→ **Text segment**
Opinion
Civil Action 21-1565
09-21-2023
ORDER
Cathy Bissoon United States District Judge
Plaintiff's Motion for Summary Judgment (Doc. 41) will be granted.
In the face of blatant violations of sections 7(a), 6(a)(c) and 11(c) of the FLSA, see Pl.'s Br. (Doc. 58) at 12-14 (citing record evidence), Defendants advance several arguments in opposition to Plaintiff's summary judgment motion. None are persuasive.
First, Defendant Mohamed attempts to escape liability by arguing that Plaintiff has failed to show that he is an employer under the FLSA. Defs.' Opp'n Br. (Doc. 72) at 3. Given the FLSA's broad definition of an employer, see In re Enterprise Rent-A-Car Wage & Hour Employment Practices Litigation, 683 F.3d 462, 467-68 (3d Cir. 2012) (explaining that “[t]he Supreme Court has even gone so far as to acknowledge that the FLSA's definition of employer is the broadest definition”), Defendants' assertion that Ms. Burford also is “responsible for supervising employees,” Defs.' Opp'n Br. at 3, does not negate Mohamed's status as an employer. See Pl.'s Br. at 6-7 (citing record evidence establishing that Mohamed is joint employer under the economic realities test).
Defendants also challenge the accuracy of Plaintiff's back wage calculations. Defs.' Opp'n Br. at 4-5. To the extent Defendants attempt to create a factual dispute by asserting that Plaintiff's calculations are based on “unreadable” records, the Court's review of the summary judgment record reflects that all of the records that Plaintiff relied upon are readable. Nor do Defendants offer any facts to refute the evidence that the bonuses included in the calculations were non-discretionary. See Pl.'s Br. at 15 (citing record evidence). And, as to Defendants' contention that Plaintiff's reconstruction of missing records invited speculation, the methodology employed by Plaintiff, see id. at 14 - 17 (detailing the back wage calculations), is legally sufficient. See Sec'y United States Dep't of Lab. v. Cent. Laundry Inc., 790 Fed.Appx. 368, 372 (3d Cir. 2019) (explaining that “where recordkeeping FLSA violations have occurred, rather than penalizing the employees by denying recovery based on an inability to prove the extent of undercompensated work, the DOL may submit sufficient evidence from which violations of the Act and the amount of an award may be reasonably inferred”). In the end, Defendants have offered no facts to dispute Plaintiff's calculations.

→ **Supplied information**
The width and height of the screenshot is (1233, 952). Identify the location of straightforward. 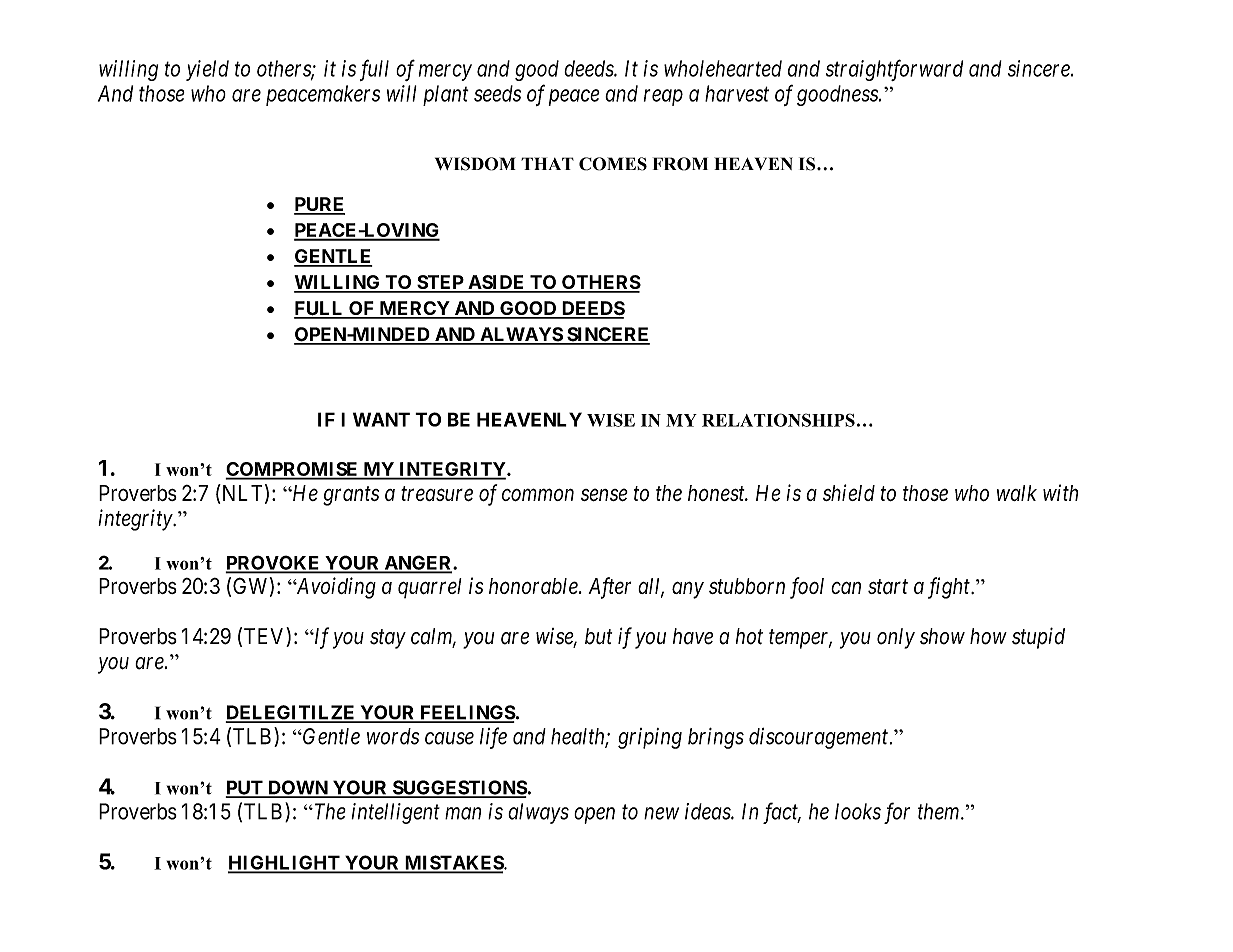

→ **Task prompt**
Duplicate the portion of the court order that opens with the words containing "First, Defendant Mohamed" and closes with "economic realities test).".

→ **Written response**
First, Defendant Mohamed attempts to escape liability by arguing that Plaintiff has failed to show that he is an employer under the FLSA. Defs.' Opp'n Br. (Doc. 72) at 3. Given the FLSA's broad definition of an employer, see In re Enterprise Rent-A-Car Wage & Hour Employment Practices Litigation, 683 F.3d 462, 467-68 (3d Cir. 2012) (explaining that “[t]he Supreme Court has even gone so far as to acknowledge that the FLSA's definition of employer is the broadest definition”), Defendants' assertion that Ms. Burford also is “responsible for supervising employees,” Defs.' Opp'n Br. at 3, does not negate Mohamed's status as an employer. See Pl.'s Br. at 6-7 (citing record evidence establishing that Mohamed is joint employer under the economic realities test).